State the number of lines in the records that contain "agent", with no other words.

##############################

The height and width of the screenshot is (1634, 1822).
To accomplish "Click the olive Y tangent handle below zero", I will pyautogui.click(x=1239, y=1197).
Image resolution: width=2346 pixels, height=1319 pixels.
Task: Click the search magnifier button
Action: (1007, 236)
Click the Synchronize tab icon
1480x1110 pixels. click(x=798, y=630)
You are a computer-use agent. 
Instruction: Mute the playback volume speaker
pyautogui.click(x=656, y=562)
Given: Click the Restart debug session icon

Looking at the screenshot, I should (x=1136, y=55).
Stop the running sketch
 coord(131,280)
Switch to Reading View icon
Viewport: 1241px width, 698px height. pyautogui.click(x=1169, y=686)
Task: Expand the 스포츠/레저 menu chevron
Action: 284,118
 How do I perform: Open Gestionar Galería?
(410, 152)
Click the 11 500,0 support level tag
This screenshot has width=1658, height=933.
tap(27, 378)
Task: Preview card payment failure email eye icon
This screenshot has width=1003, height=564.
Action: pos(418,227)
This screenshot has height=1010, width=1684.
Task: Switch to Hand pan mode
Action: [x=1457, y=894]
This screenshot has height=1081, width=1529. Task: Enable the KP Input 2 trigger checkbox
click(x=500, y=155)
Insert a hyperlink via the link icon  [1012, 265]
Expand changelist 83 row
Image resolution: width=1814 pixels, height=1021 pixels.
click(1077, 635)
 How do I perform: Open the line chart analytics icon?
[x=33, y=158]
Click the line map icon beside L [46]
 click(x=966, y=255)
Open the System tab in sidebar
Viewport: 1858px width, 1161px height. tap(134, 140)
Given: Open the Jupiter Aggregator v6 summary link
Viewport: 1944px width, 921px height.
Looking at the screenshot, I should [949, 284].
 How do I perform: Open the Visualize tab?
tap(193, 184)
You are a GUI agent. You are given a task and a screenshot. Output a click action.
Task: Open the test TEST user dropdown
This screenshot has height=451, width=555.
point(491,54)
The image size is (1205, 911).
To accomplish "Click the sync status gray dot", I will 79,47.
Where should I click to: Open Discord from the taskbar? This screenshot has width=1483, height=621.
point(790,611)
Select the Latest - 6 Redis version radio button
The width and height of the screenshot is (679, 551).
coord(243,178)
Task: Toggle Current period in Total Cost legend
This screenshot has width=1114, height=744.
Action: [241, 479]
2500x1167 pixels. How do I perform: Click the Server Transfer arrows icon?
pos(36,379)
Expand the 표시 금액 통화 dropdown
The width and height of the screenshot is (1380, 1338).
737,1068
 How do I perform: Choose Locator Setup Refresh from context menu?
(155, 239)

##############################

*SOLUTION BELOW*: 2